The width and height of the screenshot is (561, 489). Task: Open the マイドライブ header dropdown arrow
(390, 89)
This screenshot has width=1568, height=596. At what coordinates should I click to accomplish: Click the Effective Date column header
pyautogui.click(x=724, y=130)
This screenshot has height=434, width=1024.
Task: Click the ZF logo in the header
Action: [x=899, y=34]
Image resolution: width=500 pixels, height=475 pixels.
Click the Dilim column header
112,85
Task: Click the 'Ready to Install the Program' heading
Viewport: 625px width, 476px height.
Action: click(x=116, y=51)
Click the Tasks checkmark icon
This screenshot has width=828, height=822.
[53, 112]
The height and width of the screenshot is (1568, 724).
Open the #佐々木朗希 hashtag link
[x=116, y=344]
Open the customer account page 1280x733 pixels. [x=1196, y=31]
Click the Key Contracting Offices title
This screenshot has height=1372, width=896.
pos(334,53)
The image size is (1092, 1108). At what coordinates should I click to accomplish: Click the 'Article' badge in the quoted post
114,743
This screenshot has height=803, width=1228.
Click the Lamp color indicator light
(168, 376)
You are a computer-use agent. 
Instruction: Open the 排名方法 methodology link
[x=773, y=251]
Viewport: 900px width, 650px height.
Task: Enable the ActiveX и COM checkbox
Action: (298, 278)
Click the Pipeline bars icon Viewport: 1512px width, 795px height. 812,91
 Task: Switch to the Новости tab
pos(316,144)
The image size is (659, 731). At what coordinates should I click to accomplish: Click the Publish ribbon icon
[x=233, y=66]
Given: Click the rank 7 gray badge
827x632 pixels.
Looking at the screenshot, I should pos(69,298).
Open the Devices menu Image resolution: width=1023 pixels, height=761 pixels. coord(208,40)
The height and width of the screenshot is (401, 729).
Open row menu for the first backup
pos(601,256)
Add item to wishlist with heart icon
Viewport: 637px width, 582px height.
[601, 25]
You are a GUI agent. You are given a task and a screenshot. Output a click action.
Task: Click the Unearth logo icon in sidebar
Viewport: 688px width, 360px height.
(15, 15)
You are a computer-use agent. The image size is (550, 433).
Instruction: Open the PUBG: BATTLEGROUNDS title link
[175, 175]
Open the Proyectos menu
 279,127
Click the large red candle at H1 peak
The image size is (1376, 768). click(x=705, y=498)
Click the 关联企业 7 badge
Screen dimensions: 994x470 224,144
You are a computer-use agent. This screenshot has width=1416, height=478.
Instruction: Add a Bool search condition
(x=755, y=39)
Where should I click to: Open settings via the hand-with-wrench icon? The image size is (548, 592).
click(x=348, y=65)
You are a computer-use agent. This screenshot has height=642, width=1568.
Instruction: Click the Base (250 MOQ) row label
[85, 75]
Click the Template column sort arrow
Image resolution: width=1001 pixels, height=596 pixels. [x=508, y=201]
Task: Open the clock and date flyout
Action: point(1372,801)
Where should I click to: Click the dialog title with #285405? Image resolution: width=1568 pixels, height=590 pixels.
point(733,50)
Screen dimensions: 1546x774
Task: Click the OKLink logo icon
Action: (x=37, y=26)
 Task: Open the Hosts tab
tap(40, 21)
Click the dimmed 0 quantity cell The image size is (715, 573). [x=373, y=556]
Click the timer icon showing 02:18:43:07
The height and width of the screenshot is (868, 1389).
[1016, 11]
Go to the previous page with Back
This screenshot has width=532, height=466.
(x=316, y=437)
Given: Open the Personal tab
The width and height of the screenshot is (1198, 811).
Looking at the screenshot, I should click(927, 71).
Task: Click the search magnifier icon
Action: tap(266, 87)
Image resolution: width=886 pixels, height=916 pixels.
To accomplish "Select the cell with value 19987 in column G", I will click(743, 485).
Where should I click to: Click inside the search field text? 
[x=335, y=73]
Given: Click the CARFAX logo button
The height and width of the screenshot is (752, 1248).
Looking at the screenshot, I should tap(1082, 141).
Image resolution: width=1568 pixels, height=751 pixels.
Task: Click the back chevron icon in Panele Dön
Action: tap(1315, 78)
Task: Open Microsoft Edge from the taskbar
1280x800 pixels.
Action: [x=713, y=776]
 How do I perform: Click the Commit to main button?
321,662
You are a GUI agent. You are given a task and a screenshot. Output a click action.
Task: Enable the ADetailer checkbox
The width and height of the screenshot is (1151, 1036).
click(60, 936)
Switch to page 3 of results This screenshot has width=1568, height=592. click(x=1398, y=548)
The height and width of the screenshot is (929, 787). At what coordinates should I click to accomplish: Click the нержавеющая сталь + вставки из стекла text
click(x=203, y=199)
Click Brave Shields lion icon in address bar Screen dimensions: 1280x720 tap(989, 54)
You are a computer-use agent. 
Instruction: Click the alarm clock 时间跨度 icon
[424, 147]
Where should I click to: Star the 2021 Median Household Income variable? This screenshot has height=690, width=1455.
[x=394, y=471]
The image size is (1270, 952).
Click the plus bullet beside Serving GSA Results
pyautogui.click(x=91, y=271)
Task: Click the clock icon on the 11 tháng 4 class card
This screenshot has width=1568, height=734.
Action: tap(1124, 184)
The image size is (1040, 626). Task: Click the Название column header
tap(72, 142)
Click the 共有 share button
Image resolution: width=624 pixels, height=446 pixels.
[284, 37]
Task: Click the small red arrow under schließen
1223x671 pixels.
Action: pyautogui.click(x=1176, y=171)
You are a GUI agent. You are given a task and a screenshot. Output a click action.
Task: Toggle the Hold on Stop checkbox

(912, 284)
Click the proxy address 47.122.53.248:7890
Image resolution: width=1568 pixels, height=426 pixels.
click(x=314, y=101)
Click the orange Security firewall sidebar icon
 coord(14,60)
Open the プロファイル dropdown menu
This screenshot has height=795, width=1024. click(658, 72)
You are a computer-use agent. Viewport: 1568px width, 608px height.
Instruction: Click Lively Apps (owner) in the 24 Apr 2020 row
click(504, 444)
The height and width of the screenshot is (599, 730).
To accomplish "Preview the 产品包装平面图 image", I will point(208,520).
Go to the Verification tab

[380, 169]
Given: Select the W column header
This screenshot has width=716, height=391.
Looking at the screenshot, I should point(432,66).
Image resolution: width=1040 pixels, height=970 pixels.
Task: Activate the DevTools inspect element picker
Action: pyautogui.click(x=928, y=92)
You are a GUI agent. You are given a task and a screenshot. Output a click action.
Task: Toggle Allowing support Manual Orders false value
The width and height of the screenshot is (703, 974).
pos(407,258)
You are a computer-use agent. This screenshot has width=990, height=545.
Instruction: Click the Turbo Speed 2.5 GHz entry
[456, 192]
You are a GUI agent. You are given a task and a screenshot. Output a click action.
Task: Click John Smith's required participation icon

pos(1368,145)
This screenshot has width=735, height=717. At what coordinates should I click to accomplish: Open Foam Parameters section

:::::

Problem statement -
Wherever a line contains the string "Select", copy that line from the data.

Response for this exercise -
To accomplish "Select the cell with value 19987 in column G", I will click(743, 485).
Given: Select the W column header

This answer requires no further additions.